-- Brief --
Copy each of the rows below word for word, with nothing changed.

======== Input data ========

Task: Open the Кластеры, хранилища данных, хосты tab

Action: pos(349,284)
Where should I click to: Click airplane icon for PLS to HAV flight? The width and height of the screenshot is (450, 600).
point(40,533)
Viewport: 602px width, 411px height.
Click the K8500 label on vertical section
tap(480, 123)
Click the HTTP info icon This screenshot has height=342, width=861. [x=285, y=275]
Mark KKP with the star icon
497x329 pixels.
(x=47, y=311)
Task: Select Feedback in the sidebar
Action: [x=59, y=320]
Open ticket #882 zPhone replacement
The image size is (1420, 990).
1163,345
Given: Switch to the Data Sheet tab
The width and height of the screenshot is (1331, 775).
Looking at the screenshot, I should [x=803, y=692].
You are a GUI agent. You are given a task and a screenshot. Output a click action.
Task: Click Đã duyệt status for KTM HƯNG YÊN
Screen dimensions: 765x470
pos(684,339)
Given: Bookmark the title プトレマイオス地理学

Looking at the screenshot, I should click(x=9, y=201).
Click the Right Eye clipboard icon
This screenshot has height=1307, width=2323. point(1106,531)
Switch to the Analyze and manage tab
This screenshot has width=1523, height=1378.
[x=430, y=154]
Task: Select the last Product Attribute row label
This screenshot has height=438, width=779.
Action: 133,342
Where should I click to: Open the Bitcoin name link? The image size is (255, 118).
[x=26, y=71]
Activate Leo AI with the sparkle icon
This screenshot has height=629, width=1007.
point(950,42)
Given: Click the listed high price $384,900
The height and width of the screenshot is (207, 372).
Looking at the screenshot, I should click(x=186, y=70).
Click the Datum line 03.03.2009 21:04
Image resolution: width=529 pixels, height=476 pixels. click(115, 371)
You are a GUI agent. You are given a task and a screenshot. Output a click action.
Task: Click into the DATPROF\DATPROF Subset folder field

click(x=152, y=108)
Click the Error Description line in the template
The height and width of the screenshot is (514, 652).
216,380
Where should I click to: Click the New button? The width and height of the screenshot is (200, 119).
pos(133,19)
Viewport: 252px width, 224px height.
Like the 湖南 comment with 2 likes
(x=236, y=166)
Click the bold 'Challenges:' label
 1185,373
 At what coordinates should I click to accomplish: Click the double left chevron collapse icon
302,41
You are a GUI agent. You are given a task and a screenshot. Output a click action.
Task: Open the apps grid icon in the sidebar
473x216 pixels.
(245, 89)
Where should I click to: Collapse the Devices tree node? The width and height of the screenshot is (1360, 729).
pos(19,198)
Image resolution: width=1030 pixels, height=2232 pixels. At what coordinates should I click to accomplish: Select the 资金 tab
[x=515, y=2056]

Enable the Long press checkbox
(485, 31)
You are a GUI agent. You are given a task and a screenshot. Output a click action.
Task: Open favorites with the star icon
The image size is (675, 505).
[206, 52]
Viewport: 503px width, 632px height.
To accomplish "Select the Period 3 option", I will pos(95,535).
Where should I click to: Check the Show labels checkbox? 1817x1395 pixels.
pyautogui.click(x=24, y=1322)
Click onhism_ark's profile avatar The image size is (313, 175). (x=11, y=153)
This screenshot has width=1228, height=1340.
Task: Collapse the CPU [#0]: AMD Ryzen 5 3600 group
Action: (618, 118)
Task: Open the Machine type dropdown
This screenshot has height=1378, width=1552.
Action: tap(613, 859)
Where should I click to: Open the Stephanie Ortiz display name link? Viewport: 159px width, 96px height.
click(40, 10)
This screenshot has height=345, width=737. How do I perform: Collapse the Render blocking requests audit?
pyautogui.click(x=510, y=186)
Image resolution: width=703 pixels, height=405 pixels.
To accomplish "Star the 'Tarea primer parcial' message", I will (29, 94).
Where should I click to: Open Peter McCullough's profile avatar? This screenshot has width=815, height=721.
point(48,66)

========

-- Reply --
Task: Open the Кластеры, хранилища данных, хосты tab

Action: pos(349,284)
Where should I click to: Click airplane icon for PLS to HAV flight? The width and height of the screenshot is (450, 600).
point(40,533)
Viewport: 602px width, 411px height.
Click the K8500 label on vertical section
tap(480, 123)
Click the HTTP info icon This screenshot has height=342, width=861. [x=285, y=275]
Mark KKP with the star icon
497x329 pixels.
(x=47, y=311)
Task: Select Feedback in the sidebar
Action: [x=59, y=320]
Open ticket #882 zPhone replacement
The image size is (1420, 990).
1163,345
Given: Switch to the Data Sheet tab
The width and height of the screenshot is (1331, 775).
Looking at the screenshot, I should [x=803, y=692].
You are a GUI agent. You are given a task and a screenshot. Output a click action.
Task: Click Đã duyệt status for KTM HƯNG YÊN
Screen dimensions: 765x470
pos(684,339)
Given: Bookmark the title プトレマイオス地理学

Looking at the screenshot, I should click(x=9, y=201).
Click the Right Eye clipboard icon
This screenshot has height=1307, width=2323. point(1106,531)
Switch to the Analyze and manage tab
This screenshot has width=1523, height=1378.
[x=430, y=154]
Task: Select the last Product Attribute row label
This screenshot has height=438, width=779.
Action: 133,342
Where should I click to: Open the Bitcoin name link? The image size is (255, 118).
[x=26, y=71]
Activate Leo AI with the sparkle icon
This screenshot has height=629, width=1007.
point(950,42)
Given: Click the listed high price $384,900
The height and width of the screenshot is (207, 372).
Looking at the screenshot, I should click(x=186, y=70).
Click the Datum line 03.03.2009 21:04
Image resolution: width=529 pixels, height=476 pixels. click(115, 371)
You are a GUI agent. You are given a task and a screenshot. Output a click action.
Task: Click into the DATPROF\DATPROF Subset folder field

click(x=152, y=108)
Click the Error Description line in the template
The height and width of the screenshot is (514, 652).
216,380
Where should I click to: Click the New button? The width and height of the screenshot is (200, 119).
pos(133,19)
Viewport: 252px width, 224px height.
Like the 湖南 comment with 2 likes
(x=236, y=166)
Click the bold 'Challenges:' label
 1185,373
 At what coordinates should I click to accomplish: Click the double left chevron collapse icon
302,41
You are a GUI agent. You are given a task and a screenshot. Output a click action.
Task: Open the apps grid icon in the sidebar
473x216 pixels.
(245, 89)
Where should I click to: Collapse the Devices tree node? The width and height of the screenshot is (1360, 729).
pos(19,198)
Image resolution: width=1030 pixels, height=2232 pixels. At what coordinates should I click to accomplish: Select the 资金 tab
[x=515, y=2056]

Enable the Long press checkbox
(485, 31)
You are a GUI agent. You are given a task and a screenshot. Output a click action.
Task: Open favorites with the star icon
The image size is (675, 505).
[206, 52]
Viewport: 503px width, 632px height.
To accomplish "Select the Period 3 option", I will pos(95,535).
Where should I click to: Check the Show labels checkbox? 1817x1395 pixels.
pyautogui.click(x=24, y=1322)
Click onhism_ark's profile avatar The image size is (313, 175). (x=11, y=153)
This screenshot has width=1228, height=1340.
Task: Collapse the CPU [#0]: AMD Ryzen 5 3600 group
Action: (618, 118)
Task: Open the Machine type dropdown
This screenshot has height=1378, width=1552.
Action: tap(613, 859)
Where should I click to: Open the Stephanie Ortiz display name link? Viewport: 159px width, 96px height.
click(40, 10)
This screenshot has height=345, width=737. How do I perform: Collapse the Render blocking requests audit?
pyautogui.click(x=510, y=186)
Image resolution: width=703 pixels, height=405 pixels.
To accomplish "Star the 'Tarea primer parcial' message", I will (29, 94).
Where should I click to: Open Peter McCullough's profile avatar? This screenshot has width=815, height=721.
point(48,66)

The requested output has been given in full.